- [WHAT THE TASK REQUIRES] Each entry needs to be given again, character for character.

--- SOURCE INFORMATION Enclosed Below ---

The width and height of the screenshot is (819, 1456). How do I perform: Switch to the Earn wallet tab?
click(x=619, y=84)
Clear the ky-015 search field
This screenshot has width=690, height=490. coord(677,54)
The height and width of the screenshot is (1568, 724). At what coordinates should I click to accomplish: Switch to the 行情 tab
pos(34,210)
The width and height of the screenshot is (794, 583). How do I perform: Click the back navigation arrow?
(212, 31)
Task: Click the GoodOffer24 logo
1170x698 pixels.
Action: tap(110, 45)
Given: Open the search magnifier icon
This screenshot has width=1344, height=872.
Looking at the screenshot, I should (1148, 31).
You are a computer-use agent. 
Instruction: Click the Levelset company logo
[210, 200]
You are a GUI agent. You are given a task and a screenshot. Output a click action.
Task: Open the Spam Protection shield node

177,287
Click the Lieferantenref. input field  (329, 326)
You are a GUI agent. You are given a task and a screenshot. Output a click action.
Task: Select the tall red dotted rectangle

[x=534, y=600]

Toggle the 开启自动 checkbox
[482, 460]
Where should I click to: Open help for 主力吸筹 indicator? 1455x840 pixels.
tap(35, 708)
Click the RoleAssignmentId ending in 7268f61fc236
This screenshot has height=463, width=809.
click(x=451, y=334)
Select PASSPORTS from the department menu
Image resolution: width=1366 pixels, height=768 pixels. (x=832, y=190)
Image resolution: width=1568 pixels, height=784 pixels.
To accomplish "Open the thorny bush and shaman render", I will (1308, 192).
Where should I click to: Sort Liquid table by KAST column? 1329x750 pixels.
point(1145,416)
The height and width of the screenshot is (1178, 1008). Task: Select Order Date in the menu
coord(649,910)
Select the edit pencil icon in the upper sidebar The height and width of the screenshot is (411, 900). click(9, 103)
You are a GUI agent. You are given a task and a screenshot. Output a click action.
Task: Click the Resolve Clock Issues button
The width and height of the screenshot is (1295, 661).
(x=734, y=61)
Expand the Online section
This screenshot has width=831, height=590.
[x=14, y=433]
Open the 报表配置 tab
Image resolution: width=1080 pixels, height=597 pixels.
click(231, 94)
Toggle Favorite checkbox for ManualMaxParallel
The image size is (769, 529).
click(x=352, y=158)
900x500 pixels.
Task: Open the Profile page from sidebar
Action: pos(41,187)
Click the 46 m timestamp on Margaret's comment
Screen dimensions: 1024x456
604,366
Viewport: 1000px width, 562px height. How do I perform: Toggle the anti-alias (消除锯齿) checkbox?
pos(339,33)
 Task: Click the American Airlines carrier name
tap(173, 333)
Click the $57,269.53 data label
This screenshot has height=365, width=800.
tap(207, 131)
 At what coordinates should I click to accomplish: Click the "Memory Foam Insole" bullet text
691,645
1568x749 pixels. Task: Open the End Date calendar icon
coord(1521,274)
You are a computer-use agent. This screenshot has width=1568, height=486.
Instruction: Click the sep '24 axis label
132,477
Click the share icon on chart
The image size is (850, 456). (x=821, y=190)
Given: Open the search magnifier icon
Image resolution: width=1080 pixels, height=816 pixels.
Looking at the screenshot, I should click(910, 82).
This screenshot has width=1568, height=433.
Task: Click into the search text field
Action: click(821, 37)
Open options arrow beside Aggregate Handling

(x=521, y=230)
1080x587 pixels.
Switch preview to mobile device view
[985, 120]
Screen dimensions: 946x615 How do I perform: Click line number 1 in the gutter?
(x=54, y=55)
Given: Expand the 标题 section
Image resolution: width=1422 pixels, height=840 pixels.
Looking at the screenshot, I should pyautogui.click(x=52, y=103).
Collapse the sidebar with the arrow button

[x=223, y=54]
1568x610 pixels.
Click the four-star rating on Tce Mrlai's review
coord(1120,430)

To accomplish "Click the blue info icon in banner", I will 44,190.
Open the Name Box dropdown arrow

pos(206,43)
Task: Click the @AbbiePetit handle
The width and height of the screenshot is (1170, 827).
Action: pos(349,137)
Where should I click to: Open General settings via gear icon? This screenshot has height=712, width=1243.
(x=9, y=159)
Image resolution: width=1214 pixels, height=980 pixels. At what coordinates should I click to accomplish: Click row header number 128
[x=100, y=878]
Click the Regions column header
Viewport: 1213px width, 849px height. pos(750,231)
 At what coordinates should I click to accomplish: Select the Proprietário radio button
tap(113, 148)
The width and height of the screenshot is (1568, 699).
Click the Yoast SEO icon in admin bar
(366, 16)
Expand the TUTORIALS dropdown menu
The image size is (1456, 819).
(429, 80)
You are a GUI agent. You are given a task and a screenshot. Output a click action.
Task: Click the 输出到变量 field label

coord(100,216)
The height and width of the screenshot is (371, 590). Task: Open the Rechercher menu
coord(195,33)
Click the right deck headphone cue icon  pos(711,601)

--- End of Enclosed SOURCE INFORMATION ---

- [EXERCISE SOLUTION]
The width and height of the screenshot is (819, 1456). How do I perform: Switch to the Earn wallet tab?
click(x=619, y=84)
Clear the ky-015 search field
This screenshot has width=690, height=490. coord(677,54)
The height and width of the screenshot is (1568, 724). At what coordinates should I click to accomplish: Switch to the 行情 tab
pos(34,210)
The width and height of the screenshot is (794, 583). How do I perform: Click the back navigation arrow?
(212, 31)
Task: Click the GoodOffer24 logo
1170x698 pixels.
Action: tap(110, 45)
Given: Open the search magnifier icon
This screenshot has width=1344, height=872.
Looking at the screenshot, I should (1148, 31).
You are a computer-use agent. 
Instruction: Click the Levelset company logo
[210, 200]
You are a GUI agent. You are given a task and a screenshot. Output a click action.
Task: Open the Spam Protection shield node

177,287
Click the Lieferantenref. input field  (329, 326)
You are a GUI agent. You are given a task and a screenshot. Output a click action.
Task: Select the tall red dotted rectangle

[x=534, y=600]

Toggle the 开启自动 checkbox
[482, 460]
Where should I click to: Open help for 主力吸筹 indicator? 1455x840 pixels.
tap(35, 708)
Click the RoleAssignmentId ending in 7268f61fc236
This screenshot has height=463, width=809.
click(x=451, y=334)
Select PASSPORTS from the department menu
Image resolution: width=1366 pixels, height=768 pixels. (x=832, y=190)
Image resolution: width=1568 pixels, height=784 pixels.
To accomplish "Open the thorny bush and shaman render", I will (1308, 192).
Where should I click to: Sort Liquid table by KAST column? 1329x750 pixels.
point(1145,416)
The height and width of the screenshot is (1178, 1008). Task: Select Order Date in the menu
coord(649,910)
Select the edit pencil icon in the upper sidebar The height and width of the screenshot is (411, 900). click(9, 103)
You are a GUI agent. You are given a task and a screenshot. Output a click action.
Task: Click the Resolve Clock Issues button
The width and height of the screenshot is (1295, 661).
(x=734, y=61)
Expand the Online section
This screenshot has width=831, height=590.
[x=14, y=433]
Open the 报表配置 tab
Image resolution: width=1080 pixels, height=597 pixels.
click(231, 94)
Toggle Favorite checkbox for ManualMaxParallel
The image size is (769, 529).
click(x=352, y=158)
900x500 pixels.
Task: Open the Profile page from sidebar
Action: pos(41,187)
Click the 46 m timestamp on Margaret's comment
Screen dimensions: 1024x456
604,366
Viewport: 1000px width, 562px height. How do I perform: Toggle the anti-alias (消除锯齿) checkbox?
pos(339,33)
 Task: Click the American Airlines carrier name
tap(173, 333)
Click the $57,269.53 data label
This screenshot has height=365, width=800.
tap(207, 131)
 At what coordinates should I click to accomplish: Click the "Memory Foam Insole" bullet text
691,645
1568x749 pixels. Task: Open the End Date calendar icon
coord(1521,274)
You are a computer-use agent. This screenshot has width=1568, height=486.
Instruction: Click the sep '24 axis label
132,477
Click the share icon on chart
The image size is (850, 456). (x=821, y=190)
Given: Open the search magnifier icon
Image resolution: width=1080 pixels, height=816 pixels.
Looking at the screenshot, I should click(910, 82).
This screenshot has width=1568, height=433.
Task: Click into the search text field
Action: click(821, 37)
Open options arrow beside Aggregate Handling

(x=521, y=230)
1080x587 pixels.
Switch preview to mobile device view
[985, 120]
Screen dimensions: 946x615 How do I perform: Click line number 1 in the gutter?
(x=54, y=55)
Given: Expand the 标题 section
Image resolution: width=1422 pixels, height=840 pixels.
Looking at the screenshot, I should pyautogui.click(x=52, y=103).
Collapse the sidebar with the arrow button

[x=223, y=54]
1568x610 pixels.
Click the four-star rating on Tce Mrlai's review
coord(1120,430)

To accomplish "Click the blue info icon in banner", I will 44,190.
Open the Name Box dropdown arrow

pos(206,43)
Task: Click the @AbbiePetit handle
The width and height of the screenshot is (1170, 827).
Action: pos(349,137)
Where should I click to: Open General settings via gear icon? This screenshot has height=712, width=1243.
(x=9, y=159)
Image resolution: width=1214 pixels, height=980 pixels. At what coordinates should I click to accomplish: Click row header number 128
[x=100, y=878]
Click the Regions column header
Viewport: 1213px width, 849px height. pos(750,231)
 At what coordinates should I click to accomplish: Select the Proprietário radio button
tap(113, 148)
The width and height of the screenshot is (1568, 699).
Click the Yoast SEO icon in admin bar
(366, 16)
Expand the TUTORIALS dropdown menu
The image size is (1456, 819).
(429, 80)
You are a GUI agent. You are given a task and a screenshot. Output a click action.
Task: Click the 输出到变量 field label

coord(100,216)
The height and width of the screenshot is (371, 590). Task: Open the Rechercher menu
coord(195,33)
Click the right deck headphone cue icon  pos(711,601)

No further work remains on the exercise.